Happens to people all the time :) ... especially if they don't have a concept of theories and hypotheses.

People are dumb and uneducated only until they aren't anymore, which is, even in the worst cases, no more than a decade of effort put in time. In fact, we don't even know how crazy fast neuro-genesis and or cognitive abilities might increase when a previously dense person reaches or "breaks through" a certain plateau. I'm sure there is research, but this is not something a satisfyingly precise enough answer can be formulated for.

If I formulate a new hypothesis, the LLM can tell me, "nope, you are the only idiot believing this path is worth pursuing". And if I go ahead, the LLM can tell me: "that's not how this usually works, you know", "professionals do it this way", "this is not a proof", "this is not a logical link", "this is nonsense but I commend your creativity!", all the way until the actual aha-moment when everything fits together and we have an actual working theory ... in theory.

We can then analyze the "knowledge graph" in 4D and the LLM could learn a theory of what it's like to have a potential theory even though there is absolutely nothing that supports the hypothesis or it's constituent links at the moment of "conception".

Stay put, it will happen.


> A model that can reason should be able to understand the documentation and create novel examples.
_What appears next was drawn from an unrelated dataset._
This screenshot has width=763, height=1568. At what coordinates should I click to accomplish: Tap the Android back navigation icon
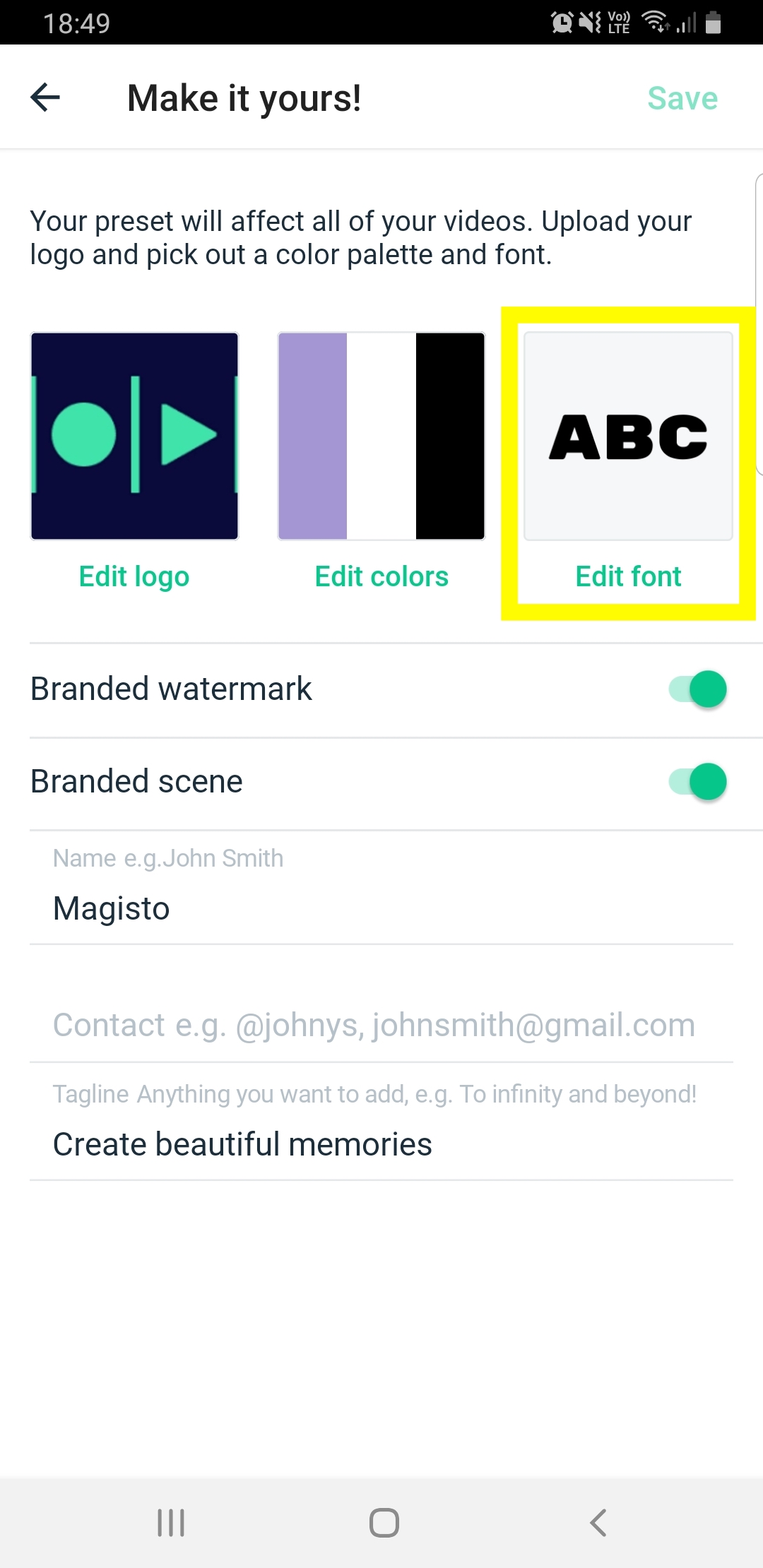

It cannot.

That's due to limitations imposed for "security". "Here's a new X, do Y with it" can result in holes bigger and more complex than anyone can currently handle "in time".

It's not about "abilities" with LLMs for now, but about functions that work within the range of edge cases, sometimes including them, some other times not.

You could still guide it to fulfill the task, though. It just cannot be allowed to do it on it's own but since just "forbidding" an LLM to do something is about as effective as doing that to a child with mischievous older brothers, the only ways to actually do it result in "bullshitted" code and "hallucinations".

If I understood the problem correctly, that is.